▶ _EXERCISE MATERIALS_:
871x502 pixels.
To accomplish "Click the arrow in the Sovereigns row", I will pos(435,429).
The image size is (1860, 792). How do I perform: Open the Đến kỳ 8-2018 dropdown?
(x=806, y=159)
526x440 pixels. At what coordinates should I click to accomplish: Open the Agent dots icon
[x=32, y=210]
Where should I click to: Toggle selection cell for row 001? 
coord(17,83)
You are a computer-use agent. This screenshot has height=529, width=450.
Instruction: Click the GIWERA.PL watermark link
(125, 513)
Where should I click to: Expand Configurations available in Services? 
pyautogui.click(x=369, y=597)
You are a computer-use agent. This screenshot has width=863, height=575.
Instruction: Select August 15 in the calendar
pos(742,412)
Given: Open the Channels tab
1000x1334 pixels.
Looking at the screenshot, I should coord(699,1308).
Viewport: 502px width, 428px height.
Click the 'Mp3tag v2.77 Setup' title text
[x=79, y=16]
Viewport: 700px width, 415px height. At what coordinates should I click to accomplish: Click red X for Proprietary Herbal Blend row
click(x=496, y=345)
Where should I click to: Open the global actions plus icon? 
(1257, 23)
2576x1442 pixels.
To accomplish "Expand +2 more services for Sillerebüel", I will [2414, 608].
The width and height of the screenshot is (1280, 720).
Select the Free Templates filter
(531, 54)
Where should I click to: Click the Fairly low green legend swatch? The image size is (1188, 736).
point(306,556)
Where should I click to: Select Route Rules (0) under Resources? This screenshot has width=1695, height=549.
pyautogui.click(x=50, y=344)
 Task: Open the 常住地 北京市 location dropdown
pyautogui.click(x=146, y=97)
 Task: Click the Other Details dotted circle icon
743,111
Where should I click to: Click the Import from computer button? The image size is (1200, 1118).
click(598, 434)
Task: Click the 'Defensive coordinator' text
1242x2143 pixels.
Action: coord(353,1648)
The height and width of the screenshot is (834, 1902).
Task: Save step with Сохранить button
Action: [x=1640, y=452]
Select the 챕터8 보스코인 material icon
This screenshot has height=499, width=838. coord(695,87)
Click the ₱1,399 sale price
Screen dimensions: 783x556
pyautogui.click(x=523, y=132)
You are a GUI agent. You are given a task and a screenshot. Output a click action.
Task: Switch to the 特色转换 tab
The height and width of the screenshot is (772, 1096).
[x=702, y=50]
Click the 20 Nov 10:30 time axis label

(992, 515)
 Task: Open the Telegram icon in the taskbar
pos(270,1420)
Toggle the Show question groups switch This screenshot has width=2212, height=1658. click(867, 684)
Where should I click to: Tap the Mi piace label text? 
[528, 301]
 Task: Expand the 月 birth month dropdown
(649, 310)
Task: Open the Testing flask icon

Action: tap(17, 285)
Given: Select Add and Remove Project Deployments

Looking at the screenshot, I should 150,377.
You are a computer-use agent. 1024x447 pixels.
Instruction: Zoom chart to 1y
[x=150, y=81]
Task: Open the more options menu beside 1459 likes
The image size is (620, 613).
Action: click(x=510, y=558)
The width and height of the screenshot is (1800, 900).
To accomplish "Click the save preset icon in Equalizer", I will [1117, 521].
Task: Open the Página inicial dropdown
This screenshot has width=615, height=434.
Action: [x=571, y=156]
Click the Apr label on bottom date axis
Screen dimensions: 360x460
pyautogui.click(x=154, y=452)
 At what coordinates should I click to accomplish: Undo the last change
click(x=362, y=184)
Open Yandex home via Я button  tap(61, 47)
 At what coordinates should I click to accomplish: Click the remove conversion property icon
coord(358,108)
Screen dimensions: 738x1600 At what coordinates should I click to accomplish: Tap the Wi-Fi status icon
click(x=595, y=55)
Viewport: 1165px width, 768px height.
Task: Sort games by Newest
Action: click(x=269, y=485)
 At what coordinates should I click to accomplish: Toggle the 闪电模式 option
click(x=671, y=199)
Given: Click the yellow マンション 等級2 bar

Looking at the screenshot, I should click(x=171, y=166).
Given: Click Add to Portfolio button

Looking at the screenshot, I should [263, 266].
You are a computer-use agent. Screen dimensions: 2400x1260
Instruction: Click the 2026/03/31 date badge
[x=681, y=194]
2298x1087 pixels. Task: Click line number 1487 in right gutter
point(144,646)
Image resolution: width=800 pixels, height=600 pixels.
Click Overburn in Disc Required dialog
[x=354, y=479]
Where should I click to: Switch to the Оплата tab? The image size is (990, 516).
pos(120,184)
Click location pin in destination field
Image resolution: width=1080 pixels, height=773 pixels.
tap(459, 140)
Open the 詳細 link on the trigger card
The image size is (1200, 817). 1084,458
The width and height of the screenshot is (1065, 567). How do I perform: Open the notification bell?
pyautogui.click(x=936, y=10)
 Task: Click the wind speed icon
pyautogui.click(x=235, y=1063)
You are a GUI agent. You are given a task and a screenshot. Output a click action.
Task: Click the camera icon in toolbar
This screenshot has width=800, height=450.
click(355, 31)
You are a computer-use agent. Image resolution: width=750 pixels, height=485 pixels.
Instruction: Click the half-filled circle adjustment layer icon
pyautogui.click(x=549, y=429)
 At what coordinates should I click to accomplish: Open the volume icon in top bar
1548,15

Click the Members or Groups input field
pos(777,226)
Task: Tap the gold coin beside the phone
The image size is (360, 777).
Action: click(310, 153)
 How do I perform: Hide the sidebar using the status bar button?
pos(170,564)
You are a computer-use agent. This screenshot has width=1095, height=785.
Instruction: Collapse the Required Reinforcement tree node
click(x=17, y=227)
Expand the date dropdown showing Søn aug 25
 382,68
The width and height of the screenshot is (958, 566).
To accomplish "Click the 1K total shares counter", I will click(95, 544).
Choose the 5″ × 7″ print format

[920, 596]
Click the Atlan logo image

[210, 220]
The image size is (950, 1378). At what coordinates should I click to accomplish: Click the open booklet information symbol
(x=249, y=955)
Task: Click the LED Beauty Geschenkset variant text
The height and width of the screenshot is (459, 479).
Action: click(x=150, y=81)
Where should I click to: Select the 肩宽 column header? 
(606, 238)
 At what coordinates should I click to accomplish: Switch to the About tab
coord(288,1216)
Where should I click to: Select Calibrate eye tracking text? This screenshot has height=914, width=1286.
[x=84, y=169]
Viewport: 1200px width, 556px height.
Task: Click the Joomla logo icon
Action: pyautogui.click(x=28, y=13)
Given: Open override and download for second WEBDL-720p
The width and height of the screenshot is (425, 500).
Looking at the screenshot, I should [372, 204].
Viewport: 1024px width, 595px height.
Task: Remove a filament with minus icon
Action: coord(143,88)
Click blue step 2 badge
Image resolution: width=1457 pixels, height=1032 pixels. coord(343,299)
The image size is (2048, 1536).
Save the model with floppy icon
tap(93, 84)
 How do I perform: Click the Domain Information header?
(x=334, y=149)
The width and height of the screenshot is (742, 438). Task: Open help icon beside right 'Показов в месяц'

▶ _EXERCISE DIRECTIONS_: Copy out every row above word for word, line by line, with nothing changed.

▶ _CORRECT OUTPUT_:
871x502 pixels.
To accomplish "Click the arrow in the Sovereigns row", I will pos(435,429).
The image size is (1860, 792). How do I perform: Open the Đến kỳ 8-2018 dropdown?
(x=806, y=159)
526x440 pixels. At what coordinates should I click to accomplish: Open the Agent dots icon
[x=32, y=210]
Where should I click to: Toggle selection cell for row 001? 
coord(17,83)
You are a computer-use agent. This screenshot has height=529, width=450.
Instruction: Click the GIWERA.PL watermark link
(125, 513)
Where should I click to: Expand Configurations available in Services? 
pyautogui.click(x=369, y=597)
You are a computer-use agent. This screenshot has width=863, height=575.
Instruction: Select August 15 in the calendar
pos(742,412)
Given: Open the Channels tab
1000x1334 pixels.
Looking at the screenshot, I should coord(699,1308).
Viewport: 502px width, 428px height.
Click the 'Mp3tag v2.77 Setup' title text
[x=79, y=16]
Viewport: 700px width, 415px height. At what coordinates should I click to accomplish: Click red X for Proprietary Herbal Blend row
click(x=496, y=345)
Where should I click to: Open the global actions plus icon? 
(1257, 23)
2576x1442 pixels.
To accomplish "Expand +2 more services for Sillerebüel", I will [2414, 608].
The width and height of the screenshot is (1280, 720).
Select the Free Templates filter
(531, 54)
Where should I click to: Click the Fairly low green legend swatch? The image size is (1188, 736).
point(306,556)
Where should I click to: Select Route Rules (0) under Resources? This screenshot has width=1695, height=549.
pyautogui.click(x=50, y=344)
 Task: Open the 常住地 北京市 location dropdown
pyautogui.click(x=146, y=97)
 Task: Click the Other Details dotted circle icon
743,111
Where should I click to: Click the Import from computer button? The image size is (1200, 1118).
click(598, 434)
Task: Click the 'Defensive coordinator' text
1242x2143 pixels.
Action: coord(353,1648)
The height and width of the screenshot is (834, 1902).
Task: Save step with Сохранить button
Action: [x=1640, y=452]
Select the 챕터8 보스코인 material icon
This screenshot has height=499, width=838. coord(695,87)
Click the ₱1,399 sale price
Screen dimensions: 783x556
pyautogui.click(x=523, y=132)
You are a GUI agent. You are given a task and a screenshot. Output a click action.
Task: Switch to the 特色转换 tab
The height and width of the screenshot is (772, 1096).
[x=702, y=50]
Click the 20 Nov 10:30 time axis label

(992, 515)
 Task: Open the Telegram icon in the taskbar
pos(270,1420)
Toggle the Show question groups switch This screenshot has width=2212, height=1658. click(867, 684)
Where should I click to: Tap the Mi piace label text? 
[528, 301]
 Task: Expand the 月 birth month dropdown
(649, 310)
Task: Open the Testing flask icon

Action: tap(17, 285)
Given: Select Add and Remove Project Deployments

Looking at the screenshot, I should 150,377.
You are a computer-use agent. 1024x447 pixels.
Instruction: Zoom chart to 1y
[x=150, y=81]
Task: Open the more options menu beside 1459 likes
The image size is (620, 613).
Action: click(x=510, y=558)
The width and height of the screenshot is (1800, 900).
To accomplish "Click the save preset icon in Equalizer", I will [1117, 521].
Task: Open the Página inicial dropdown
This screenshot has width=615, height=434.
Action: [x=571, y=156]
Click the Apr label on bottom date axis
Screen dimensions: 360x460
pyautogui.click(x=154, y=452)
 At what coordinates should I click to accomplish: Undo the last change
click(x=362, y=184)
Open Yandex home via Я button  tap(61, 47)
 At what coordinates should I click to accomplish: Click the remove conversion property icon
coord(358,108)
Screen dimensions: 738x1600 At what coordinates should I click to accomplish: Tap the Wi-Fi status icon
click(x=595, y=55)
Viewport: 1165px width, 768px height.
Task: Sort games by Newest
Action: click(x=269, y=485)
 At what coordinates should I click to accomplish: Toggle the 闪电模式 option
click(x=671, y=199)
Given: Click the yellow マンション 等級2 bar

Looking at the screenshot, I should click(x=171, y=166).
Given: Click Add to Portfolio button

Looking at the screenshot, I should [263, 266].
You are a computer-use agent. Screen dimensions: 2400x1260
Instruction: Click the 2026/03/31 date badge
[x=681, y=194]
2298x1087 pixels. Task: Click line number 1487 in right gutter
point(144,646)
Image resolution: width=800 pixels, height=600 pixels.
Click Overburn in Disc Required dialog
[x=354, y=479]
Where should I click to: Switch to the Оплата tab? The image size is (990, 516).
pos(120,184)
Click location pin in destination field
Image resolution: width=1080 pixels, height=773 pixels.
tap(459, 140)
Open the 詳細 link on the trigger card
The image size is (1200, 817). 1084,458
The width and height of the screenshot is (1065, 567). How do I perform: Open the notification bell?
pyautogui.click(x=936, y=10)
 Task: Click the wind speed icon
pyautogui.click(x=235, y=1063)
You are a GUI agent. You are given a task and a screenshot. Output a click action.
Task: Click the camera icon in toolbar
This screenshot has width=800, height=450.
click(355, 31)
You are a computer-use agent. Image resolution: width=750 pixels, height=485 pixels.
Instruction: Click the half-filled circle adjustment layer icon
pyautogui.click(x=549, y=429)
 At what coordinates should I click to accomplish: Open the volume icon in top bar
1548,15

Click the Members or Groups input field
pos(777,226)
Task: Tap the gold coin beside the phone
The image size is (360, 777).
Action: click(310, 153)
 How do I perform: Hide the sidebar using the status bar button?
pos(170,564)
You are a computer-use agent. This screenshot has width=1095, height=785.
Instruction: Collapse the Required Reinforcement tree node
click(x=17, y=227)
Expand the date dropdown showing Søn aug 25
 382,68
The width and height of the screenshot is (958, 566).
To accomplish "Click the 1K total shares counter", I will click(95, 544).
Choose the 5″ × 7″ print format

[920, 596]
Click the Atlan logo image

[210, 220]
The image size is (950, 1378). At what coordinates should I click to accomplish: Click the open booklet information symbol
(x=249, y=955)
Task: Click the LED Beauty Geschenkset variant text
The height and width of the screenshot is (459, 479).
Action: click(x=150, y=81)
Where should I click to: Select the 肩宽 column header? 
(606, 238)
 At what coordinates should I click to accomplish: Switch to the About tab
coord(288,1216)
Where should I click to: Select Calibrate eye tracking text? This screenshot has height=914, width=1286.
[x=84, y=169]
Viewport: 1200px width, 556px height.
Task: Click the Joomla logo icon
Action: pyautogui.click(x=28, y=13)
Given: Open override and download for second WEBDL-720p
The width and height of the screenshot is (425, 500).
Looking at the screenshot, I should [372, 204].
Viewport: 1024px width, 595px height.
Task: Remove a filament with minus icon
Action: coord(143,88)
Click blue step 2 badge
Image resolution: width=1457 pixels, height=1032 pixels. coord(343,299)
The image size is (2048, 1536).
Save the model with floppy icon
tap(93, 84)
 How do I perform: Click the Domain Information header?
(x=334, y=149)
The width and height of the screenshot is (742, 438). Task: Open help icon beside right 'Показов в месяц'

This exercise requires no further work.